Updated

For U.S. children and teens, more than half of total fruit consumption comes from whole fruits, most commonly apples, new survey data show.

"My ultimate goal was to understand what kids are eating," said lead author Kirsten A. Herrick of the National Center for Health Statistics in Hyattsville, Maryland.

"Only about 40 percent of U.S. youth meet the target for consumption on any given day," Herrick told Reuters Health by phone.

Kids' whole fruit consumption increased by 67 percent between 2003 and 2010, according to a Centers for Disease Control and Prevention report, but most kids still don't get the recommended amount of fruit or vegetables, which ranges from one to two cups of fruit and one to three cups of vegetables per day, according to the CDC.

Researchers analyzed data from more than 3,000 kids and teens age two to 19 from the National Health and Nutrition Examination Survey. Older kids told trained interviewers about all the foods they had consumed over the previous 24 hours. For younger kids, a proxy answered the survey questions.

On average, kids reported eating 1.25 cups of total fruit per day, almost 90 percent of which came from whole fruits or 100 percent fruit juices. The rest came from mixed dishes or "fruit drinks" with lower actual fruit content.

Kids age two to five consumed less whole fruit and more fruit juice than older kids, on average. Kids from white, Hispanic and Asian backgrounds all got more than half of their total fruit intake from whole fruits, while black youth got about 43 percent of their intake from whole fruit, the researchers reported in Pediatrics.

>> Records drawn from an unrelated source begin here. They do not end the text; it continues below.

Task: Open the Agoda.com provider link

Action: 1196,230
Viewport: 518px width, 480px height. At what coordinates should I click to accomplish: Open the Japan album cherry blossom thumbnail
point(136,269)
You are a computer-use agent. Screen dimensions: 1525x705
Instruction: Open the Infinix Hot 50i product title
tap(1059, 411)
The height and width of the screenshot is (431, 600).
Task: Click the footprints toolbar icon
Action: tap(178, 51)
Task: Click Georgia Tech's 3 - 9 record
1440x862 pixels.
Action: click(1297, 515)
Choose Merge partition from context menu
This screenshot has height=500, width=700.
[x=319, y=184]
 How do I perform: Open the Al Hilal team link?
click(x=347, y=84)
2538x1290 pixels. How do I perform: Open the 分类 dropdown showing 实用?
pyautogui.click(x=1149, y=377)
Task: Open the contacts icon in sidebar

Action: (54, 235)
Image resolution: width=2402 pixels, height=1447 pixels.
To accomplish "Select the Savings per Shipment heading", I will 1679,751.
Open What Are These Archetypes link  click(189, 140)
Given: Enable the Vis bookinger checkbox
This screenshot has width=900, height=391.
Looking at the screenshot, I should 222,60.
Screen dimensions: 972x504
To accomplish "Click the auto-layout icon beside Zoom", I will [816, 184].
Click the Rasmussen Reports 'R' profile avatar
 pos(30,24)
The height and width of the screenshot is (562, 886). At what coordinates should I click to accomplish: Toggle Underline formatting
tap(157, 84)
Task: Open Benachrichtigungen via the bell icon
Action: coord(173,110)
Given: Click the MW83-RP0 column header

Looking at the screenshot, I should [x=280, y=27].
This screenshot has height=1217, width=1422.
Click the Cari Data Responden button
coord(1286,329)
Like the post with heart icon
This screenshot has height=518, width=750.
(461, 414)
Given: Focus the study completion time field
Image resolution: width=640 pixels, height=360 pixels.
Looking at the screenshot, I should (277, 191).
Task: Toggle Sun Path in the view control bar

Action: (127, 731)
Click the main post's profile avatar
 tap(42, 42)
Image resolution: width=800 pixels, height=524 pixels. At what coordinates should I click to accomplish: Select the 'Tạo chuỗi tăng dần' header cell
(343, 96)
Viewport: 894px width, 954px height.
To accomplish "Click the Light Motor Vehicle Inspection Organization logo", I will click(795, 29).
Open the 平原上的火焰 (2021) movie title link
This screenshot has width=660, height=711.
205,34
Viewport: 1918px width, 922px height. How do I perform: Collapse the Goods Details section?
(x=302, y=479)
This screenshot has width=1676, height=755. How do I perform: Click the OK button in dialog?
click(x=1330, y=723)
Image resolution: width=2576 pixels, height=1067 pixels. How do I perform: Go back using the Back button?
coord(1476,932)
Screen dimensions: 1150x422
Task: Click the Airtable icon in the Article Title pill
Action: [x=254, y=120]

On the whole, apples accounted for about one-fifth of total fruit intake. Citrus, apple and other juices accounted for roughly 10 percent each, while bananas accounted for almost seven percent, melons for six percent and other fruits or fruit salads for about five percent.

Apples are easy to pack, palatable, and applesauce is introduced early on, Herrick noted.

The texture of the fruit and thickness of the skin may also play a role, said Eva Almiron-Roig, a Dietary Assessment Research Scientist at MRC Human Nutrition Research in Cambridge, U.K., who was not part of the new study.

"Young children may find it difficult to chew a whole hard fruit, or eat it with the skin," Almiron-Roig told Reuters Health by email. "There is also the issue about ... whether soda may squeeze out fruit juice consumption in older children or in children from specific ethnic backgrounds."

This analysis can't say whether the current nature of fruit consumption for U.S. kids is good or bad, it can only document what is happening, Herrick said.

"Apples are slightly better than having apple juice, since whole fruit has fiber that juice does not have," she said.

"We still need to strive to make sure kids are getting (the recommended amount) every day," Herrick said.